▶ [Objective] Return every line in the listing below that contains the word "dimensions".

[Item coordinate data]
──────────────────────────────

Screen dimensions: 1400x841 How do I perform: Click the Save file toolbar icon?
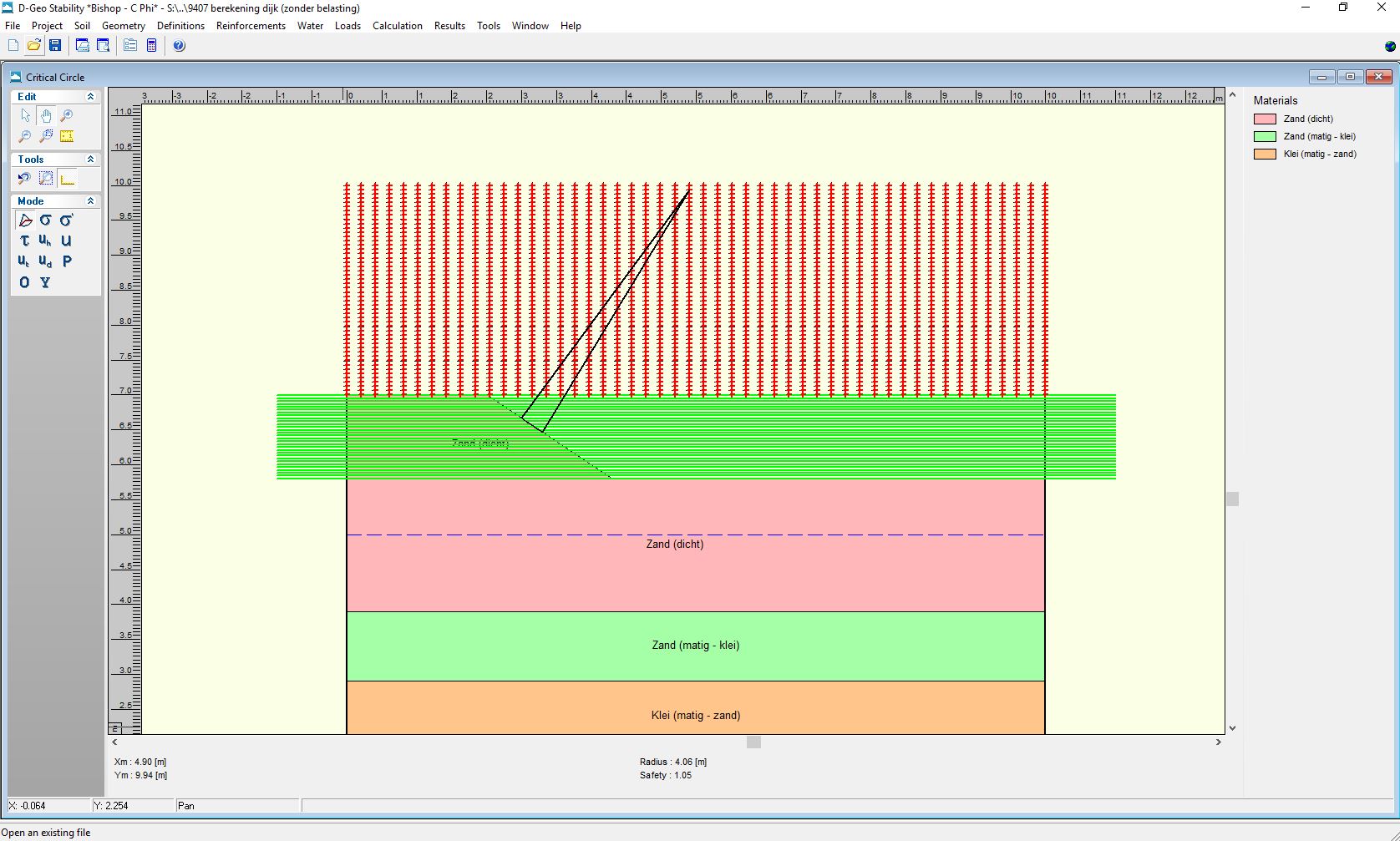[x=55, y=46]
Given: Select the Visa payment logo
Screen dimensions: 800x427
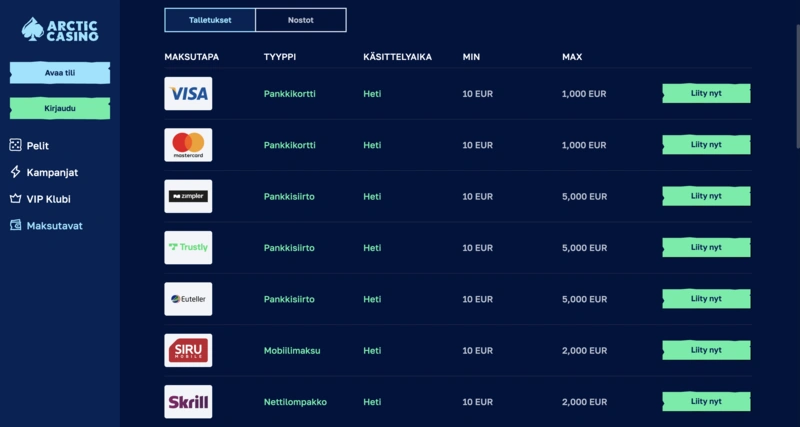Looking at the screenshot, I should pyautogui.click(x=188, y=94).
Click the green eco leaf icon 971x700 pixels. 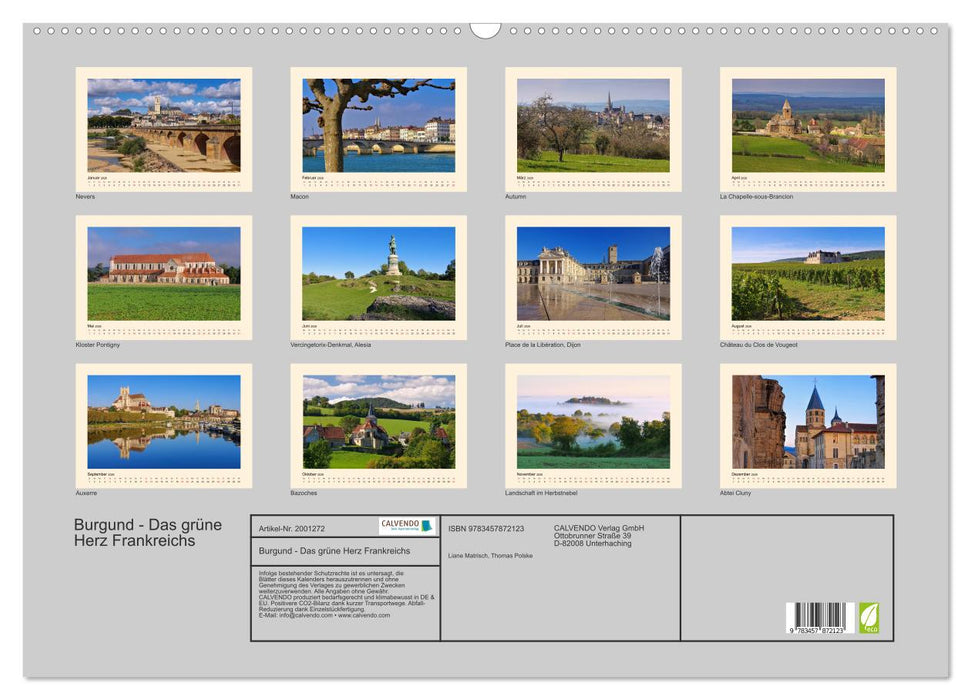(x=869, y=617)
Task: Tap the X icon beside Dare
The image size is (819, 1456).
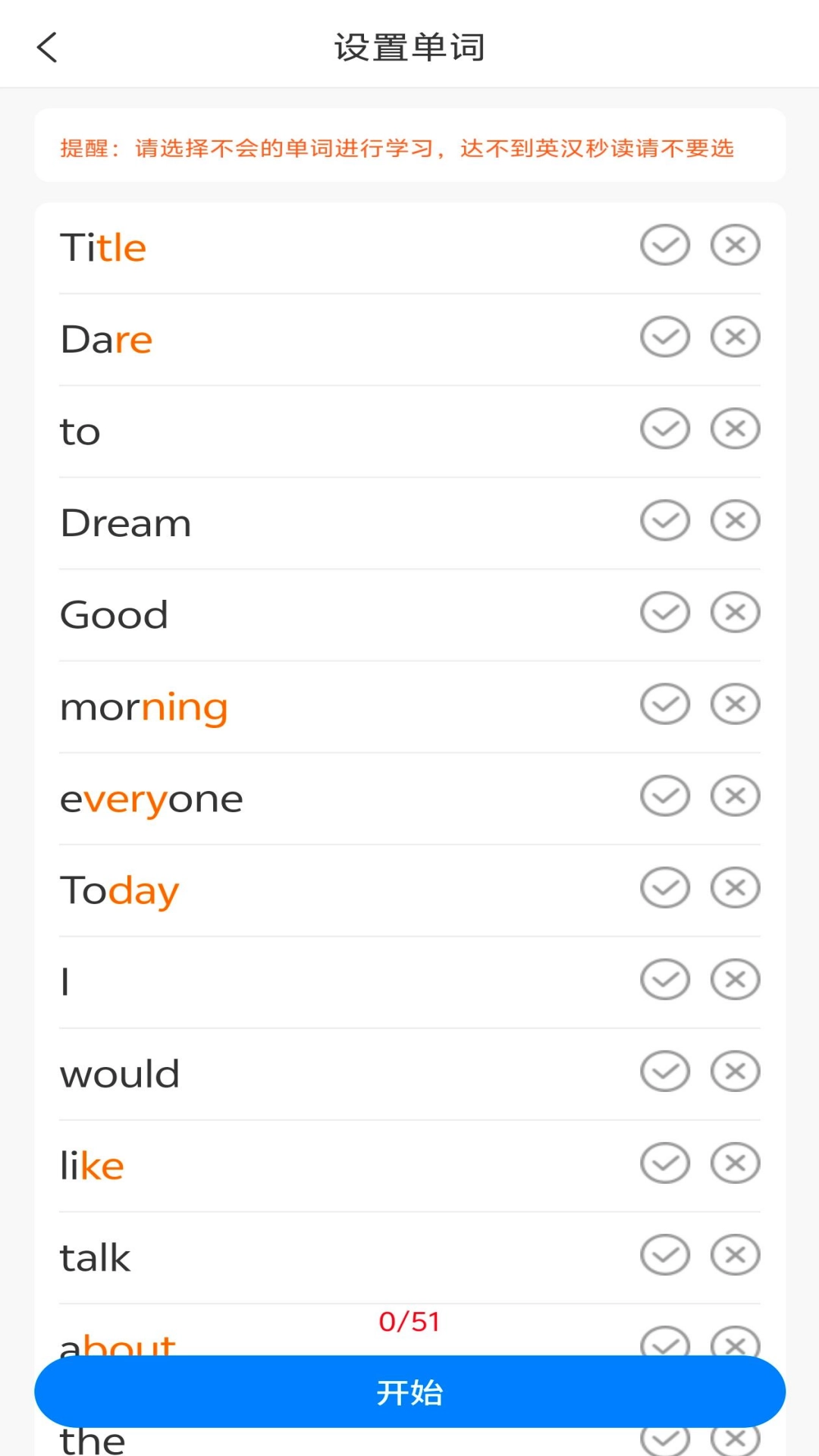Action: (735, 337)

──────────────────────────────

▶ [Exercise result]
Screen dimensions: 1400x841 How do I perform: Click the Save file toolbar icon?
Screen dimensions: 800x427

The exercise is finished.